==== Information given

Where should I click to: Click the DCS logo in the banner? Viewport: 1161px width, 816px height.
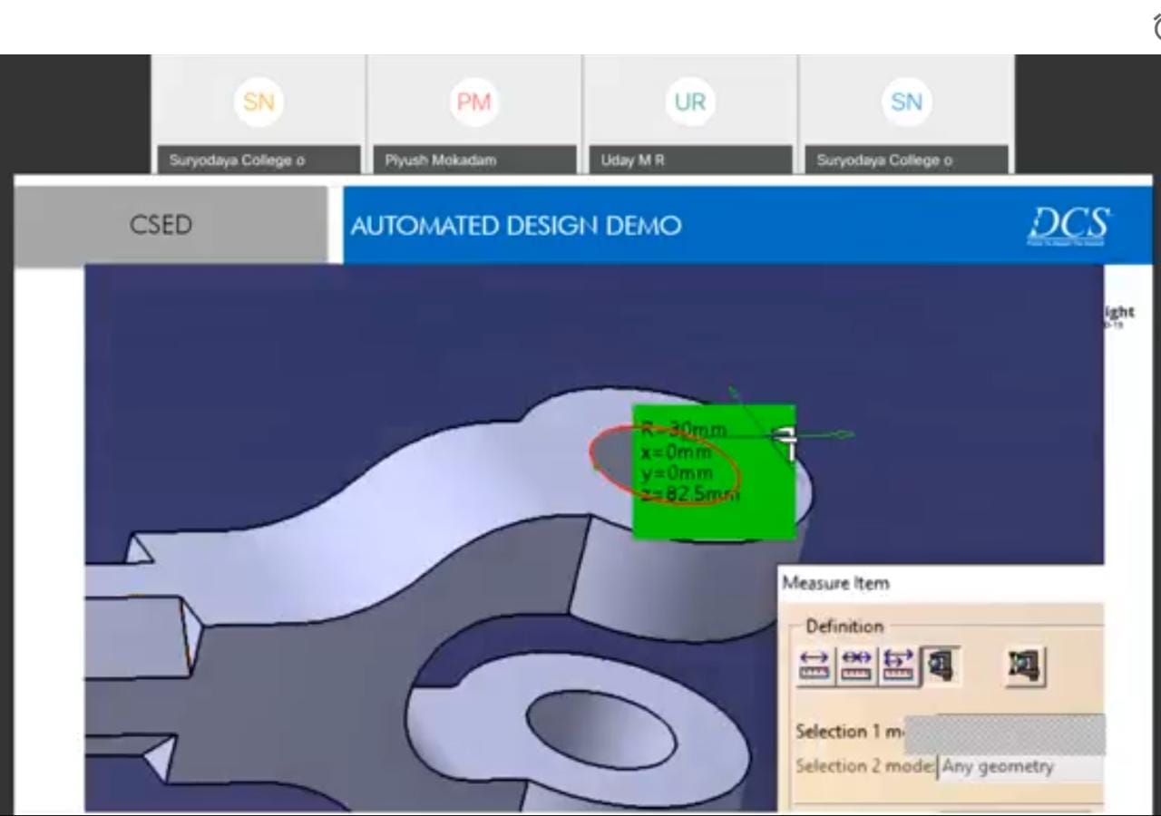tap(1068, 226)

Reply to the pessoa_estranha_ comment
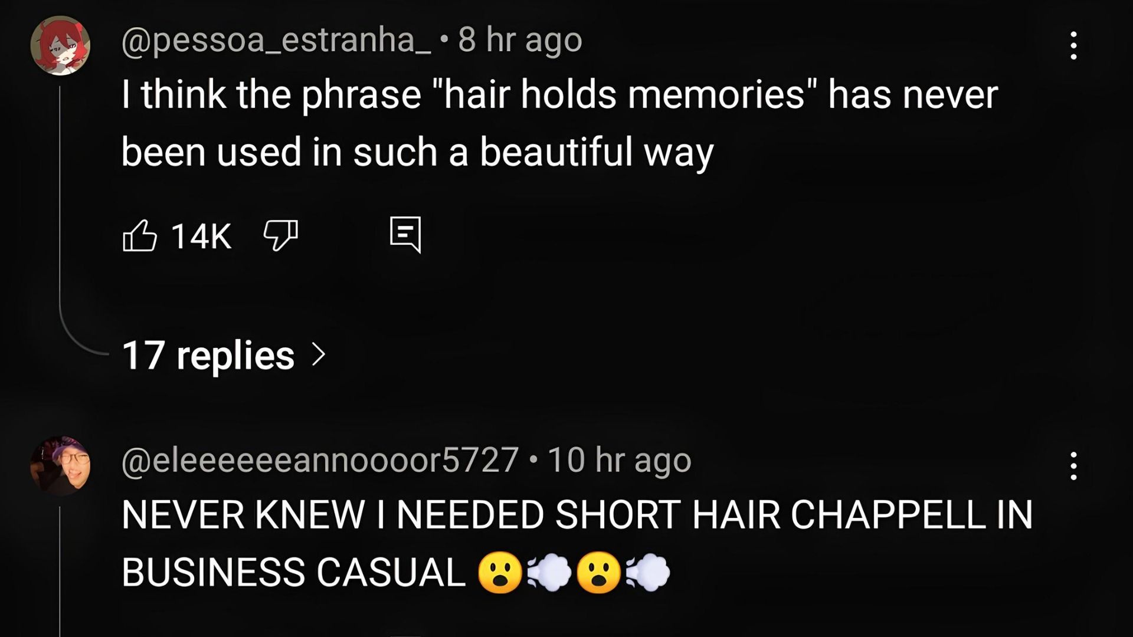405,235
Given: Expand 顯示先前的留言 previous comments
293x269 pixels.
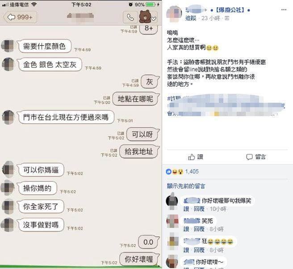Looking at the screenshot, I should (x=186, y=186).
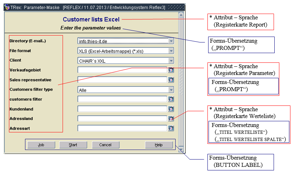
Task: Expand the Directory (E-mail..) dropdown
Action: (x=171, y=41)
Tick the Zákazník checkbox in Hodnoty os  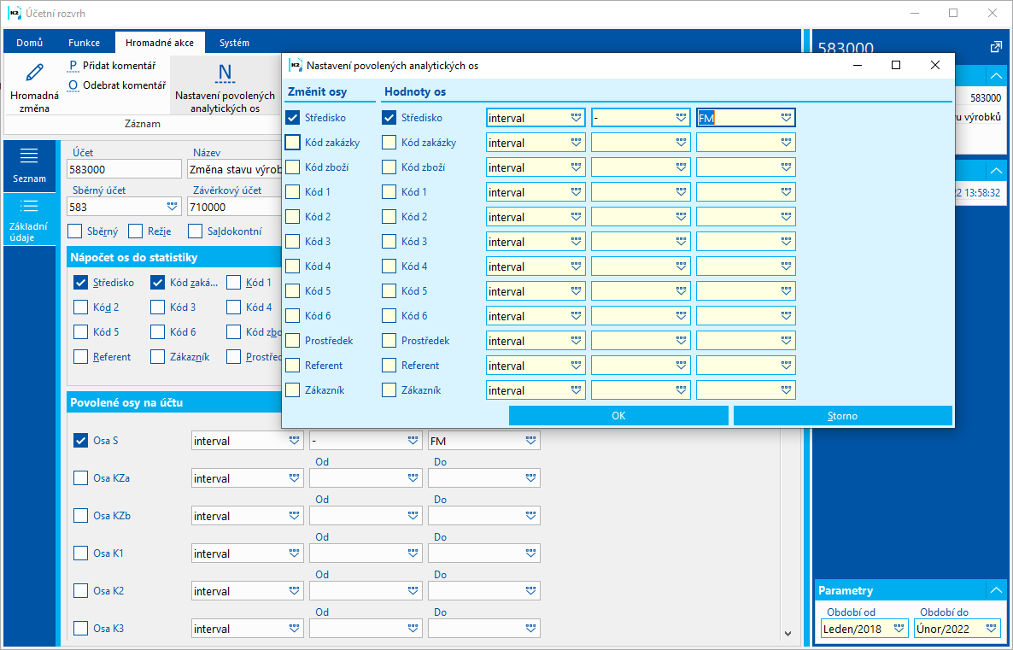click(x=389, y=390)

========
==== Information given

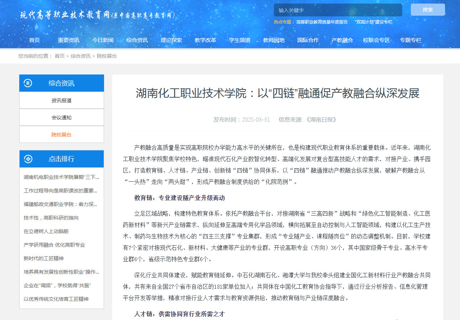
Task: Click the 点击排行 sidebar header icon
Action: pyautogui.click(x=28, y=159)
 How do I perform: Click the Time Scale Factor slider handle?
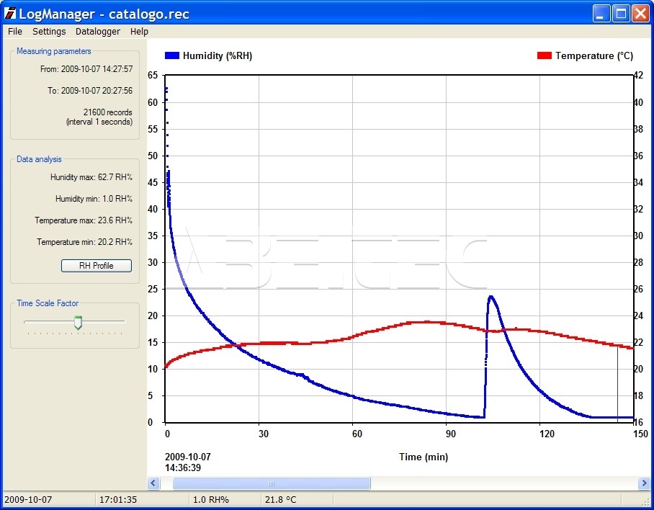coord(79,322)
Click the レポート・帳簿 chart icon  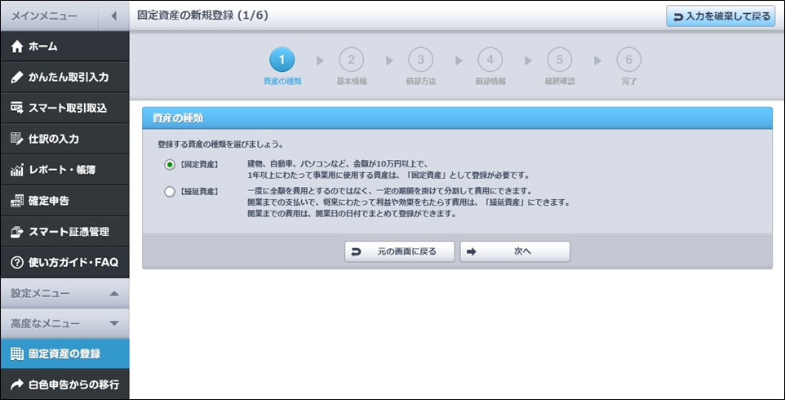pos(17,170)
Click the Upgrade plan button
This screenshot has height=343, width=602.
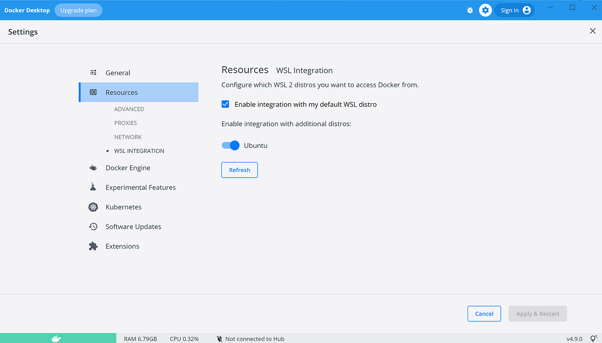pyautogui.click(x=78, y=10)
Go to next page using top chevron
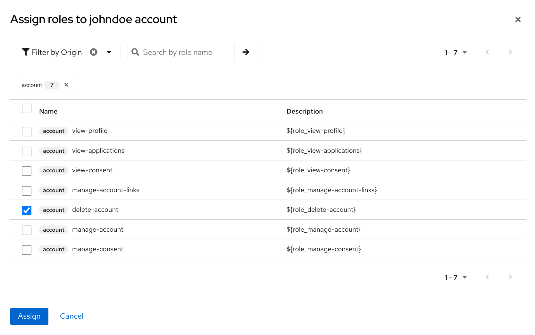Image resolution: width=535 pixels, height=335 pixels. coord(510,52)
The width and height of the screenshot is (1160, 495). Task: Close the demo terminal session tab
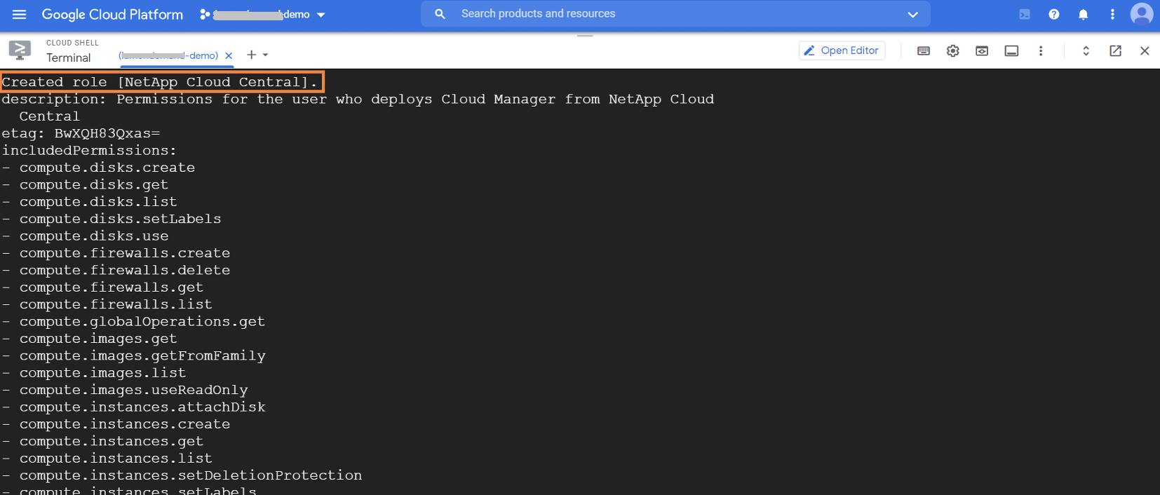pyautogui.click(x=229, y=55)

========
==== Information given

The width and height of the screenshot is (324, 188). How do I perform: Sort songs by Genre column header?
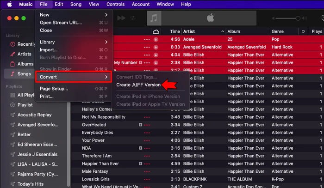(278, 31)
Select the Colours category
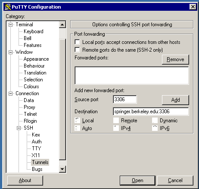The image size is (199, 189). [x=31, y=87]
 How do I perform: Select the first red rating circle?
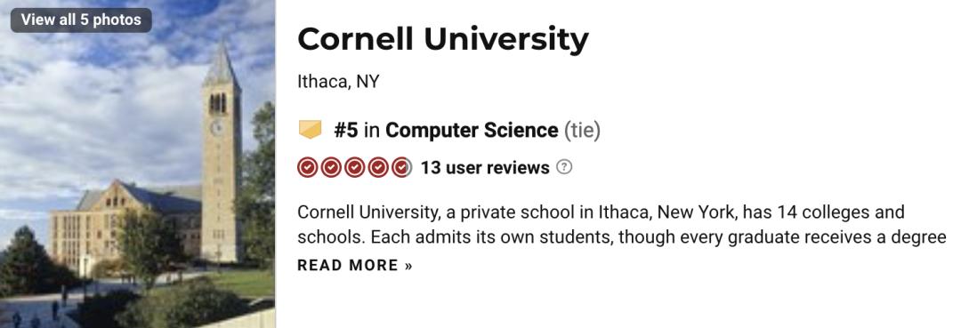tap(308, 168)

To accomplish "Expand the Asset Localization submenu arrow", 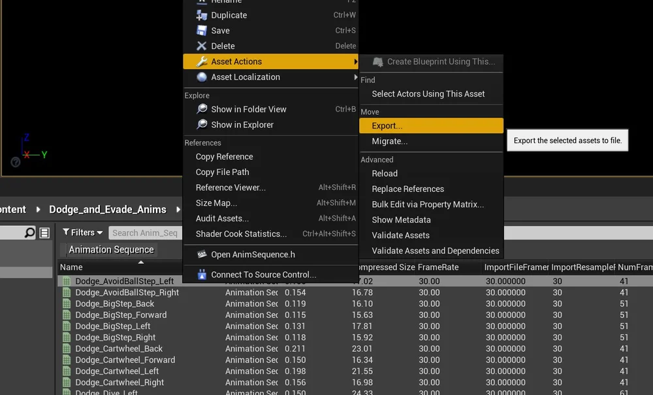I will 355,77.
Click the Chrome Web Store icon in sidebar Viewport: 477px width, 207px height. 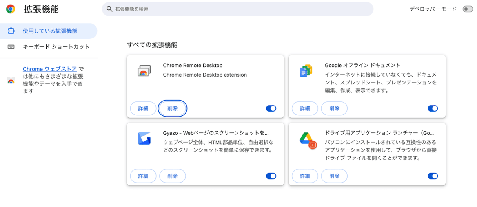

========

Task instructions:
Copy only these lines from the records above, exactly: the one with "Where should I", the one with "Given: Expand 顯示先前的留言 previous comments", and those between. Skip the pictures.

Answer to this exercise:
Where should I click to: Click the DCS logo in the banner? Viewport: 1161px width, 816px height.
tap(1068, 226)

Reply to the pessoa_estranha_ comment
405,235
Given: Expand 顯示先前的留言 previous comments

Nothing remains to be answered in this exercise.